We’ve already discussed that this contract replaces the previous CPA contracts. However, we haven’t seen any concrete evidence of its effectiveness.
We’ll discuss this next. The second is the way it plans to implement an extensive programme of investments in technology and data innovations.
The company plans to launch a brand new platform between Q1 2024 and Q2 2020 – in other words, it is betting heavily on AI.
AI is the new buzzword
Catena believes that channeling its resources towards AI will allow it to turn its fortunes around.
Daly stated that “rapid technological development and artificial intelligence are changing the media industry.”
The changes in the sector of online casino and sports betting will be massive. Catena Media is determined to lead this industry.
Catena has a large-scale internal investment program, including big investments in tech and AI. A minimum viable product is already underway.
What is it? Daly says that his company plans to “fast-track its ambition to become the data- and technology-driven leaders of online affiliate advertising.”
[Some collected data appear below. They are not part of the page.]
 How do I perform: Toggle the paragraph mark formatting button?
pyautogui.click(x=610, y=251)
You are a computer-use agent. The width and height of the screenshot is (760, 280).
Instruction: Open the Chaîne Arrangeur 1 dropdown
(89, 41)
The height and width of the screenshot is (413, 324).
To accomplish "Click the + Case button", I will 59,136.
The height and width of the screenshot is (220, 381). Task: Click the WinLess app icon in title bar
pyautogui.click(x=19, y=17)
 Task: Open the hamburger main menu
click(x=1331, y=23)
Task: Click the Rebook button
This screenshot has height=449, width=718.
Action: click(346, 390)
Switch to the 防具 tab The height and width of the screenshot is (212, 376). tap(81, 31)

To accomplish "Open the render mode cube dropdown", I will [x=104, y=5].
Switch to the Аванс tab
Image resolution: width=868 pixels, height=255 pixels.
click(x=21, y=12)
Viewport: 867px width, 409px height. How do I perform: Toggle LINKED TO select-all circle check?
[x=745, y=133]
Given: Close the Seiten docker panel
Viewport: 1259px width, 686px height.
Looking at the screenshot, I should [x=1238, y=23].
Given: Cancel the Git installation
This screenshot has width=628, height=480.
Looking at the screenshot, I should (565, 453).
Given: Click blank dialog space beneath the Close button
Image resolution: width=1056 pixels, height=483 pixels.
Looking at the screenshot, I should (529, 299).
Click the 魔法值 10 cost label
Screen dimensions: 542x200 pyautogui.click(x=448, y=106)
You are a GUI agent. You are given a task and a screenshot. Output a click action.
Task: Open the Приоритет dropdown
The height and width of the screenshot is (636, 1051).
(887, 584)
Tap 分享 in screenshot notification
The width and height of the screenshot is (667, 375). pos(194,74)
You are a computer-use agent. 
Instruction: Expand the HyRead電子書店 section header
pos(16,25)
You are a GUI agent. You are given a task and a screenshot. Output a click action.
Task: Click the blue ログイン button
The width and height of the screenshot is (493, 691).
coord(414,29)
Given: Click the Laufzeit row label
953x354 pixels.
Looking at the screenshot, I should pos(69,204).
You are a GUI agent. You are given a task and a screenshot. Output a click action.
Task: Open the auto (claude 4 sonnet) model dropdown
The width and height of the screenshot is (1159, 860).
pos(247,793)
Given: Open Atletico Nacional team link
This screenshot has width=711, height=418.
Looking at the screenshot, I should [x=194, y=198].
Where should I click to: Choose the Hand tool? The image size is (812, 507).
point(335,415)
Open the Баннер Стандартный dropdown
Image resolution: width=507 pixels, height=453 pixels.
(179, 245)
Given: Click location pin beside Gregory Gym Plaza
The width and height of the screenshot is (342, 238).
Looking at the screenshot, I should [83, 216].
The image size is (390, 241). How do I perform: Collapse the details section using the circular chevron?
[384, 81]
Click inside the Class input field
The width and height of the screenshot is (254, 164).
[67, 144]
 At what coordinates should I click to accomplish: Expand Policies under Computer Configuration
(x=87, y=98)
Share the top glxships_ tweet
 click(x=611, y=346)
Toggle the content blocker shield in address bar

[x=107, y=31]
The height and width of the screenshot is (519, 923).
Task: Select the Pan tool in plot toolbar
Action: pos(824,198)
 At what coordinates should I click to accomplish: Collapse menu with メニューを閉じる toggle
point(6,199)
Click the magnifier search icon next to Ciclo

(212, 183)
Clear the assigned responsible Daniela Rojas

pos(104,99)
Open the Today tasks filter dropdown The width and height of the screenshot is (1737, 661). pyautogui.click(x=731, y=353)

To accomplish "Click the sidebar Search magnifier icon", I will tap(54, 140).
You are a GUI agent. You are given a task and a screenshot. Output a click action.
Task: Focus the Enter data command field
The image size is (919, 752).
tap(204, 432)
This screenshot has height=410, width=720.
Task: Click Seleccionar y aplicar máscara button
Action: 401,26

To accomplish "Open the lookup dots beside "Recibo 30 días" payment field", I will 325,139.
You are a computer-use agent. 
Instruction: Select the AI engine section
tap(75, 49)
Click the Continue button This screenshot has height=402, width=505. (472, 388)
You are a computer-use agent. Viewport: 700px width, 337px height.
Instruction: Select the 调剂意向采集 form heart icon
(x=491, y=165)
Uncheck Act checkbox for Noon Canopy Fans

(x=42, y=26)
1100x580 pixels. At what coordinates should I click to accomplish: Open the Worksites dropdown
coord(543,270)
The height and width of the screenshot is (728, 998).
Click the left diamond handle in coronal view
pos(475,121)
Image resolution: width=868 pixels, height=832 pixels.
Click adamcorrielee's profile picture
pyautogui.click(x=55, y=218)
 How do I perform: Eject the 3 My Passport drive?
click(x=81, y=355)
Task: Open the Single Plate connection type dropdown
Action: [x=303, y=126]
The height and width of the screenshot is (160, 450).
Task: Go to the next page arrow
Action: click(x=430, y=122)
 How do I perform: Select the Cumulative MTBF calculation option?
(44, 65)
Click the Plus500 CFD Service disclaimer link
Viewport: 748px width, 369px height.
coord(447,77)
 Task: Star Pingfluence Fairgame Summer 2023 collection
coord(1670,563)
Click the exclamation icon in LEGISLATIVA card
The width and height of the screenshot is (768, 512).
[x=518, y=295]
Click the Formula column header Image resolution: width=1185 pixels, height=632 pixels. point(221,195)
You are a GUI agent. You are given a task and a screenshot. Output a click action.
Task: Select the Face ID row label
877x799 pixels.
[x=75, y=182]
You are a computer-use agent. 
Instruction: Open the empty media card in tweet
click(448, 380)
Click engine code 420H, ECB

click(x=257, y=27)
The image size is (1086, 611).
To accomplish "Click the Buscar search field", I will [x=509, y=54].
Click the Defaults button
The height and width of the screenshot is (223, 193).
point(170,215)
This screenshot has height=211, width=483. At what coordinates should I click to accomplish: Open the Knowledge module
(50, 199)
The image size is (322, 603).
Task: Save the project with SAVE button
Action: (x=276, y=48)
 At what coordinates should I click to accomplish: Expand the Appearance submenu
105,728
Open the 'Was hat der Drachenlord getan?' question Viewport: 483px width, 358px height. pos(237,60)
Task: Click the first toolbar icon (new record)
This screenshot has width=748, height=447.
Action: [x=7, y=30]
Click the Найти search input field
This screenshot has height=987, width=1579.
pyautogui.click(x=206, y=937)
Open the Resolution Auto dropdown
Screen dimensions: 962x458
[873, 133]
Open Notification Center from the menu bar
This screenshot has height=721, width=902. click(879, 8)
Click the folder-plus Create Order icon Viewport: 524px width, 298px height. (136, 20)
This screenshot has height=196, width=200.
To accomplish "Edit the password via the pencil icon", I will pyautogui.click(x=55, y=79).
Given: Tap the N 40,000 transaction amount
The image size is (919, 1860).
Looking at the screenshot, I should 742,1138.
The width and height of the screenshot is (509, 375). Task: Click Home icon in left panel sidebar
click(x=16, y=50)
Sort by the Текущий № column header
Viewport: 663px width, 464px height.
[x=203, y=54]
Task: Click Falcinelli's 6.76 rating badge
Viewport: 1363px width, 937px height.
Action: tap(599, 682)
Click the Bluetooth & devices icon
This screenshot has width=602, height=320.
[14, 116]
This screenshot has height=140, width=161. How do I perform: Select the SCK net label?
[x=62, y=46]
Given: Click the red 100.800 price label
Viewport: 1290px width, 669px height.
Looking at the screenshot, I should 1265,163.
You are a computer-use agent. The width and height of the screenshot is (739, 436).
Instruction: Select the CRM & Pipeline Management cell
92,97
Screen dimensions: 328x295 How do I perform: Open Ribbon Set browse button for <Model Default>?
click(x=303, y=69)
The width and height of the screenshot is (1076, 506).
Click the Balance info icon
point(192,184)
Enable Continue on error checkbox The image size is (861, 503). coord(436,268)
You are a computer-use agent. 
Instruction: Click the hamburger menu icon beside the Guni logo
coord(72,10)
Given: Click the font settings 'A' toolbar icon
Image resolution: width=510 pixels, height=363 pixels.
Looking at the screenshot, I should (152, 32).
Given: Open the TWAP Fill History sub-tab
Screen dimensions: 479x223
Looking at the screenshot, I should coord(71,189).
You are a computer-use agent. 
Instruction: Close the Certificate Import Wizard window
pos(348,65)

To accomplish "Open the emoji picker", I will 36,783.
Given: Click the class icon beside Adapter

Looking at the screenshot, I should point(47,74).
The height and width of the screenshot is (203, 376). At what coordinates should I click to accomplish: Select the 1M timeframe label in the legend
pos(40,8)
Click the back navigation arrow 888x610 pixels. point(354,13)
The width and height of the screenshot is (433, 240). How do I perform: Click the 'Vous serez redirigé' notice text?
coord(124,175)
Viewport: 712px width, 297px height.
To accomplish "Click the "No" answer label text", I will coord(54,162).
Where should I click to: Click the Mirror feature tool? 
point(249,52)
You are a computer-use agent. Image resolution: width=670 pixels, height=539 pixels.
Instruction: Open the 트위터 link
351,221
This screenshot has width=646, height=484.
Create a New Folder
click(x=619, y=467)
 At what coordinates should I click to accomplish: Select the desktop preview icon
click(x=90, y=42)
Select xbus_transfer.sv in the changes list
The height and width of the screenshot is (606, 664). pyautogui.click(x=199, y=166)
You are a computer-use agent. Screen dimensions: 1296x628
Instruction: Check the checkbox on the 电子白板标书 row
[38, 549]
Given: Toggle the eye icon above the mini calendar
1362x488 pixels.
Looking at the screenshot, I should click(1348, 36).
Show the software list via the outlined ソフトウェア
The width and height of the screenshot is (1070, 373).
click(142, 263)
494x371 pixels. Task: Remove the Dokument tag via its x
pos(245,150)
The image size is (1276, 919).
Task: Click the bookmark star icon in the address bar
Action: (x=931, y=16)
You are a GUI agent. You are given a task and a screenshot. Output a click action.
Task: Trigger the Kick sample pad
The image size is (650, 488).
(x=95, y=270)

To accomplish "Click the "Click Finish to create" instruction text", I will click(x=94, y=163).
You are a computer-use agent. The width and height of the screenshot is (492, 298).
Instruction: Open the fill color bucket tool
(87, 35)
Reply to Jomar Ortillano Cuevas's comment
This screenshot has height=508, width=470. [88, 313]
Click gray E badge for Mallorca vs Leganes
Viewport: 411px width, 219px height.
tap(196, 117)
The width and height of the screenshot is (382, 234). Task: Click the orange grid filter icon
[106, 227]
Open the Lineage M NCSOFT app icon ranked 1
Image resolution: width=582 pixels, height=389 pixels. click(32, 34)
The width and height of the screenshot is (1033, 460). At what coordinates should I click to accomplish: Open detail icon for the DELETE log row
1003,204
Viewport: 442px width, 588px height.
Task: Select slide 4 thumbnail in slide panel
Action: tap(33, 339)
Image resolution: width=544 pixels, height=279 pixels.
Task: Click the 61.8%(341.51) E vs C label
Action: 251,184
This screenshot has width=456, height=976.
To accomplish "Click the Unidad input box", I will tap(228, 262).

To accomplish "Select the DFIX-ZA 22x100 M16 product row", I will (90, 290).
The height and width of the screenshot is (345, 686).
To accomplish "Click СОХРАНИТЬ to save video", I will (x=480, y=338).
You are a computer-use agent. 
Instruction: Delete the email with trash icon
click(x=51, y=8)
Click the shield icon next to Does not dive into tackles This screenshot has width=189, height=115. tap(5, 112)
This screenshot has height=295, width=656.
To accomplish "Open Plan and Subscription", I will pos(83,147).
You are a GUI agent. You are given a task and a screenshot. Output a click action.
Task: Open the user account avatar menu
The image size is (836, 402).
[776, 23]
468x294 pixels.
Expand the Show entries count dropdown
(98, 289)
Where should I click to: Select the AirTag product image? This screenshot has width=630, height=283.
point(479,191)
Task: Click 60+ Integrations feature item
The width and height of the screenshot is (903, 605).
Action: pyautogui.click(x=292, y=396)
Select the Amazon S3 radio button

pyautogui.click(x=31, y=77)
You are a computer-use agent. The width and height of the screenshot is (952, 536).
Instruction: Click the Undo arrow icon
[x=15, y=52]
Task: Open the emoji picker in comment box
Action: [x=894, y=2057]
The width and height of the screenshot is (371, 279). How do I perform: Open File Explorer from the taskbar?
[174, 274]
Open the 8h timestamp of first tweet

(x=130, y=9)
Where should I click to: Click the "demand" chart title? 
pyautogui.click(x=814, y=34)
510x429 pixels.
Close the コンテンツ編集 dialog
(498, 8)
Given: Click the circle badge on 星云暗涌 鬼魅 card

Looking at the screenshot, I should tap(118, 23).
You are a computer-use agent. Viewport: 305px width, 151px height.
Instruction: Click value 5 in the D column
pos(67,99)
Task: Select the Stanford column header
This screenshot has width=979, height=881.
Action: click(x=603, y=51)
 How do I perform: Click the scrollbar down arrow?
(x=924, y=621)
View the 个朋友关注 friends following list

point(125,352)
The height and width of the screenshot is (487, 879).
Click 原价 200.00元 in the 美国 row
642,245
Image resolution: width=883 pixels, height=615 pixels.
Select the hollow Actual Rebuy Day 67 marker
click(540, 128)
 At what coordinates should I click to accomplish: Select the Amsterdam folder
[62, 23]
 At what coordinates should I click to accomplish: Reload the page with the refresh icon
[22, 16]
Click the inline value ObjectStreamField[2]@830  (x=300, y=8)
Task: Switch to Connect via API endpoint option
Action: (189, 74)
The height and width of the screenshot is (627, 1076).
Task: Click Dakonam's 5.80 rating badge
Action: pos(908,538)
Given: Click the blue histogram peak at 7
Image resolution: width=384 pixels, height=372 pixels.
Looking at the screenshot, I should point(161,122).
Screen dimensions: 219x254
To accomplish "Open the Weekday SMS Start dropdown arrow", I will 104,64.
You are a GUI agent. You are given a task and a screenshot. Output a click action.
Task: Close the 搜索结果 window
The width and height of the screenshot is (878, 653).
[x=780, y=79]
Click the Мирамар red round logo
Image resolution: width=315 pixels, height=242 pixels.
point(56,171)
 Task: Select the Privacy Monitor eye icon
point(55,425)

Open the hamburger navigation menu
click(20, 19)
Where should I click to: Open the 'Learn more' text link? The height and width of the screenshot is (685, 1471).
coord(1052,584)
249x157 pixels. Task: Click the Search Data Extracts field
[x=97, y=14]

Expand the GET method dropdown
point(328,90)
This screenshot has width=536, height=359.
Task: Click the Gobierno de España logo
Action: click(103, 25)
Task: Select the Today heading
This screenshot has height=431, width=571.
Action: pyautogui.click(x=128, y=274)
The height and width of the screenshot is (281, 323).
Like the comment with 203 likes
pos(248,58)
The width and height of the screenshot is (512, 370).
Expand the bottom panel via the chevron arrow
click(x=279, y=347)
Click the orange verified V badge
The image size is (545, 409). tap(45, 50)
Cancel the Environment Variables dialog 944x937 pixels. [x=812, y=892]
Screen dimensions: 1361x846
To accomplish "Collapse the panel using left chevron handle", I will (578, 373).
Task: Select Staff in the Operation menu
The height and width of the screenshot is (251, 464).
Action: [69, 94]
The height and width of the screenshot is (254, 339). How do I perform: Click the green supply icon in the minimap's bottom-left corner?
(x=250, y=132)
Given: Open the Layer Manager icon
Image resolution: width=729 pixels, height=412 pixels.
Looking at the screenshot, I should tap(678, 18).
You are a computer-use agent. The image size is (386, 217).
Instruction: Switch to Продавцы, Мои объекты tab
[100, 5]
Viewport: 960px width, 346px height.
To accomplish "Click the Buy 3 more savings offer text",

These projects are important in light of the Q4 results, which have been disappointing. I’m not happy with them. The investments were planned and started earlier in 2023. They have been increased since then. The investments are intended to prepare us for future growth and to return the group to sustainable, long-term growth.
The new platform is expected to facilitate new tools for improving its “organic Search Competence”. The new platform will “better allow us to leverage our data and innovation in product development”.
The new platform, which is built for scale, will allow “fast” implementations in multiple fields, such as AI and subaffiliation. This content will most likely be similar to the ChatGPT-styled material that is already being used by media outlets. It would allow them to produce content much faster than they could with a human writer.
According to today’s information, the platform will launch during Q1 of 2024. When fully implemented in Q2, Catena Media will focus its affiliation activities for the first time on one, cohesive tech infrastructure.
Does it Work?
Catena, while not being the first to place its hope in AI, has plans that will bring about big changes.
Daly stated, “We view AI as a force for good that empowers our teams to leverage their expertise and create better products. This will lead to higher revenues and better-looking products over time.”
The new platform will allow us to quickly integrate AI models and large-scale language models into the business.
The same is true for paid media. This new, relatively unexplored vertical will increase our market reach, reduce our dependence upon state-sponsored launches and expand our exposure to the marketplace, particularly in sports betting.
Patience is key. The market will not see the company’s current trend reversed until the investments start to pay off. The big question now is: what kind of revenue will automation bring in?
Catena Media, a multi-channel company that is leaner and “nimbler”, could be back to winning. We’ll need more evidence before we can say that they will stop this decline.
After a year, we are still hearing that core markets, which are regulated, will be the main focus. AI is a must.